Diagnosis and Prognosis
If there is a history of a wound followed by muscle stiffness or spasm in a person who did not have a tetanus immunization, the physician has to think that tetanus could be the likely diagnosis. In the case where mentation stays clear, but the above mentioned signs and symptoms occur, yet a sample of cerebrospinal fluid (=CSF) is entirely normal, the physician needs to think “tetanus”. Antipsychotic medications for schizophrenia or psychosis can have side-effects that are similar to tetanus, but this can quickly be ruled out with a profile of all the medications that the patient is taking. If there is clinical evidence of pneumonia, X-rays are obtained and sputum cultures or cultures of suctioned secretions in the case of an intubated patient would be obtained.
Prognosis following therapy for tetanus
The outlook is poor with 50% of patients with tetanus dying of the disease. The key is early detection. It appears that the prognosis is poor, if the time interval between the wound and the first spastic symptoms is short and the symptoms get rapidly worse. Children and old people do much poorer than other age groups. Often bacterial superinfections with pneumonia or aspiration pneumonia in an intubated patient led to complications (abscess formation, septicemia) and death.
Treatment
The most important therapeutic step is to provide adequate airways. This often may include intubation and possibly a tracheotomy (=opening through the trachea) with a ventilator machine attached to the breathing tube. It is not uncommon that the patient undergoes a 2 or 3 week intubation an Intensive Care Unit setting. The physician gives antitoxin in form of human hyperimmune serum.

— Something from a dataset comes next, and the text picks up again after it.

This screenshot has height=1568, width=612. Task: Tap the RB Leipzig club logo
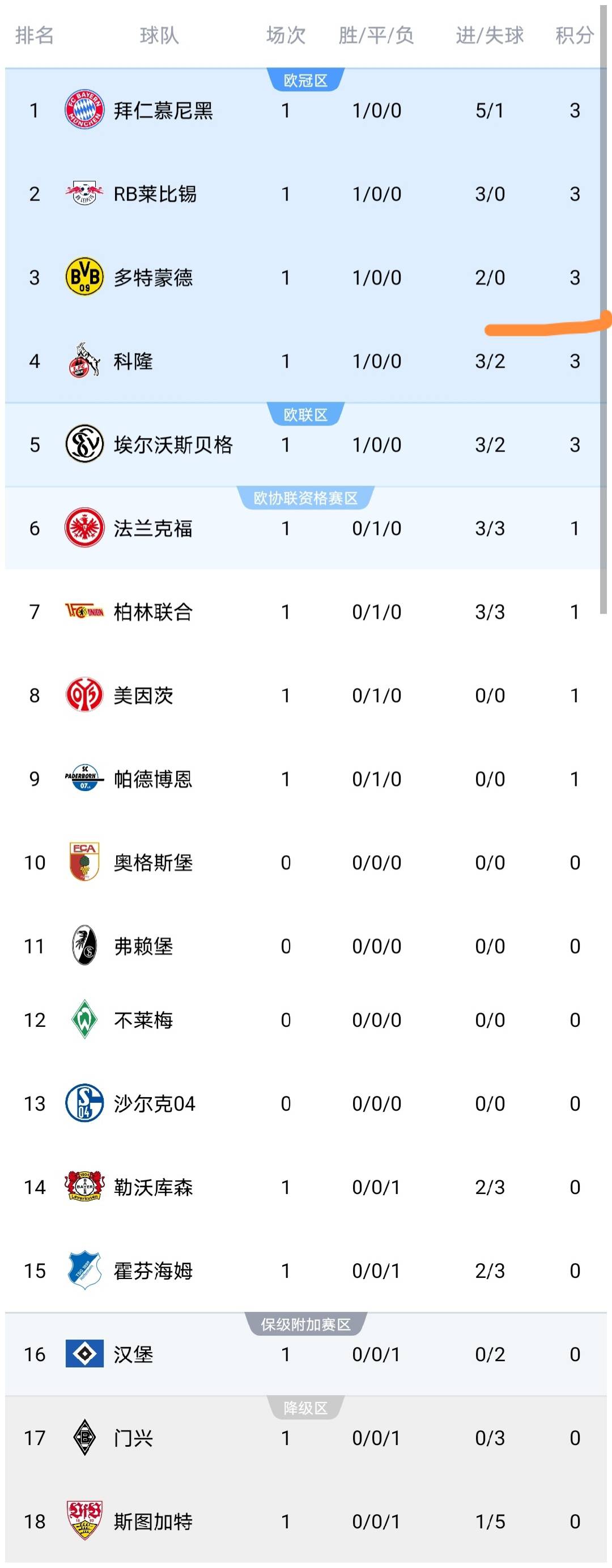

A surgeon has to do wound debridement, removal of dirt and of dead tissue, and exposure and revision of penetrating wounds (knife, gun shot wounds). The physician treats hyperirritability with benzodiazepines and other medications. Antibiotics are also given to prevent further multiplication of the tetanus bacilli, but the already released toxin will not be reduced by this. Tetracycline and penicillin are the drugs of choice; metronidazole (brand name: Flagyl) in high doses is also recommended.

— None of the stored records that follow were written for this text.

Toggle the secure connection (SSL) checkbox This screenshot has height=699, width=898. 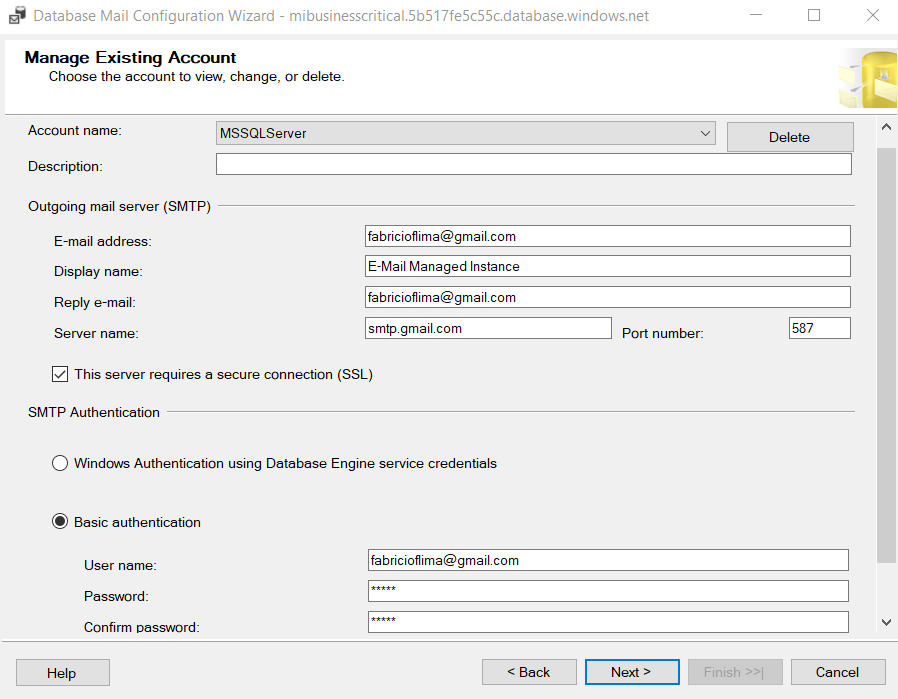61,375
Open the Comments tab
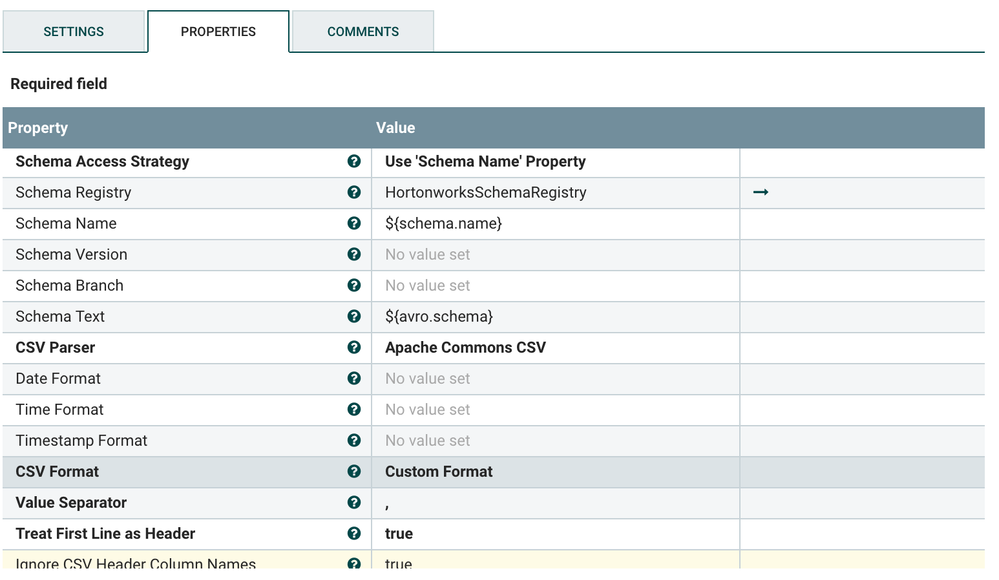 363,32
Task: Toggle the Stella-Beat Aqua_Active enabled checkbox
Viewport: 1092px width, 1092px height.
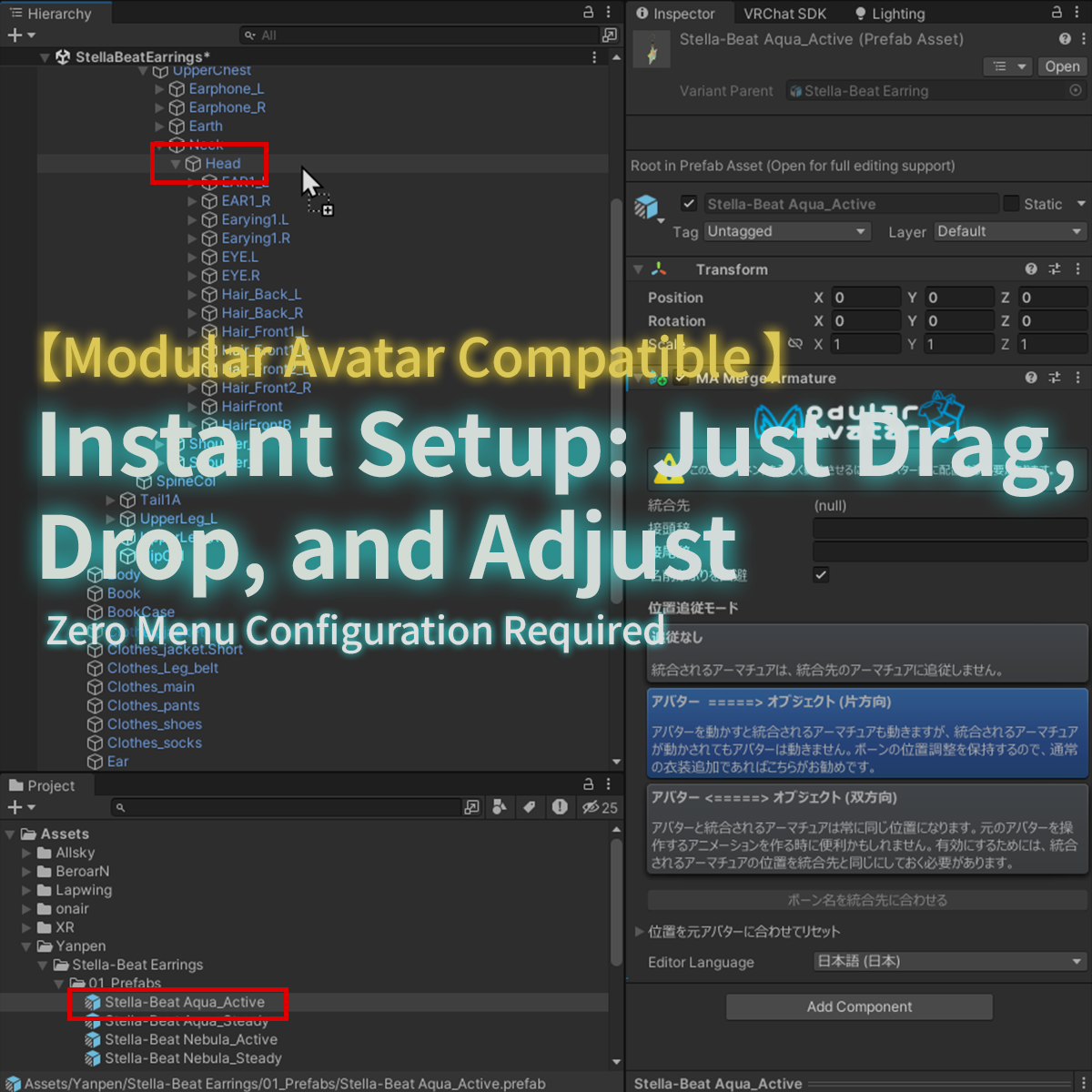Action: point(689,204)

An ounce of prevention is worth more than a pound of cure. Tetanus toxoid vaccination is a case in point!
•I described above how devastating tetanus as described above is, and how safe the toxoid vaccine has been for the last several decades. It actually is negligence, if someone wants to influence somebody not to maintain a lifelong vaccination program against tetanus for an irrational fear of the vaccine.
•Consider how widespread tetanus spores are in soil and dust and how resistant to disinfectants they are. Tetanus spores sprout in minor little scratch wounds, where they release the toxin rapidly.
•Those who received vaccination against tetanus toxoid have immunity for 10 years or more and a booster shot extends this immunity for an equal length of time.
• Go for your vaccinations, I am going for mine!
Prevention
The physician starts active immunization parallel to all of this in order to get a lasting immunity down the road. Adsorbed tetanus toxoid is given as a dose of 0.5 cc subcutaneously. 1 and 2 months after the initial dose further booster doses are given. This is an extremely effective and safe vaccine. Every child and adult should keep their immunization status up to date.
References
1.The Merck Manual, 7th edition, by M. H. Beers et al., Whitehouse Station, N.J., 1999. Chapter 265.
2.James Chin et al., Editors: Control of Communicable Diseases Manual, 17th edition, 2000, American Public Health Association
3.The Merck Manual, 7th edition, by M. H. Beers et al., Whitehouse Station, N.J., 1999. Chapter 112.
4. The Merck Manual, 7th edition, by M. H. Beers et al., Whitehouse Station, N.J., 1999. Chapter 115.
5. The Merck Manual, 7th edition, by M. H. Beers et al., Whitehouse Station, N.J., 1999. Chapter 113.